B₁inhomogeneity corrected CEST MRI based on direct saturation removed omega plot model at 5T

Purpose: CEST can image macromolecules/compounds via detecting chemical exchange between labile protons and bulk water. B-1 field inhomogeneity impairs CEST quantification. Conventional B-1 inhomogeneity correction methods depend on interpolation algorithms, B-1 choices, acquisition number or calibration curves, making reliable correction challenging. This study proposed a novel B1 inhomogeneity correction method based on a direct saturation (DS) removed omega plot model. Methods: Four healthy volunteers underwent B1 field mapping and CEST imaging under four nominal B1 levels of 0.75, 1.0, 1.5, and 2.0 mu T at 5T. DS was resolved using a multi-pool Lorentzian model and removed from respective Z spectrum.
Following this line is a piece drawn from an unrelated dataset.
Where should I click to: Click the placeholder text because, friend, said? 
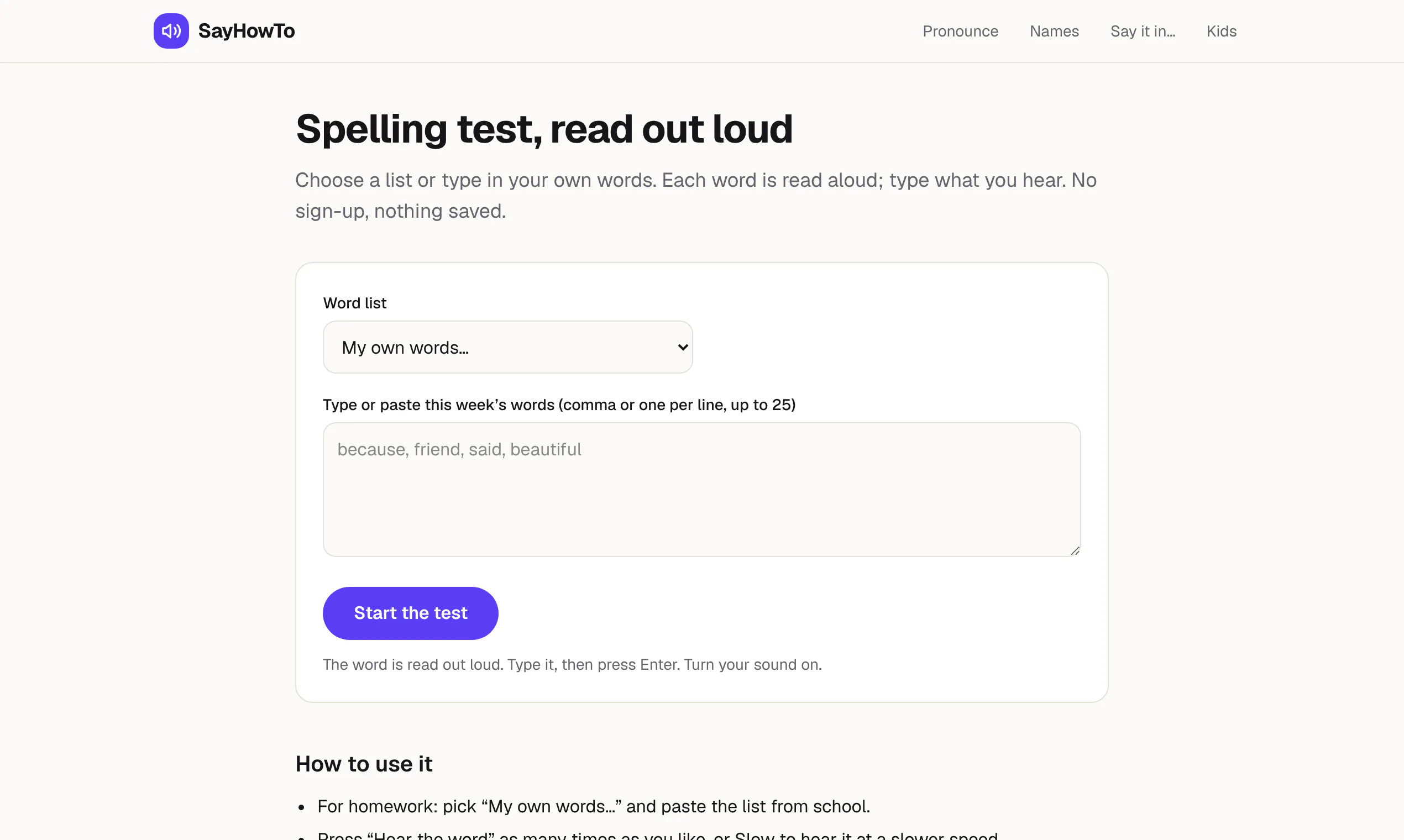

Residual spectral signals were used to construct the omega plot as a linear function of 1/B-2(1) , from which corrected signals at nominal B-1 levels were calculated. Routine asymmetry analysis was conducted to quantify amide proton transfer (APT) effect. Its distribution across white matter was compared before and after B-1 inhomogeneity correction and also with the conventional interpolation approach. Results: B-1 inhomogeneity yielded conspicuous artifact on APT images. Such artifact was mitigated by the proposed method. Homogeneous APT maps were shown with SD consistently smaller than that before B-1 inhomogeneity correction and the interpolation method. Moreover, B-1 inhomogeneity correction from two and four CEST acquisitions yielded similar results, superior over the interpolation method that derived inconsistent APT contrasts among different B-1 choices. Conclusion: The proposed method enables reliable B-1 inhomogeneity correction from at least two CEST acquisitions, providing an effective way to improve quantitative CEST MRI.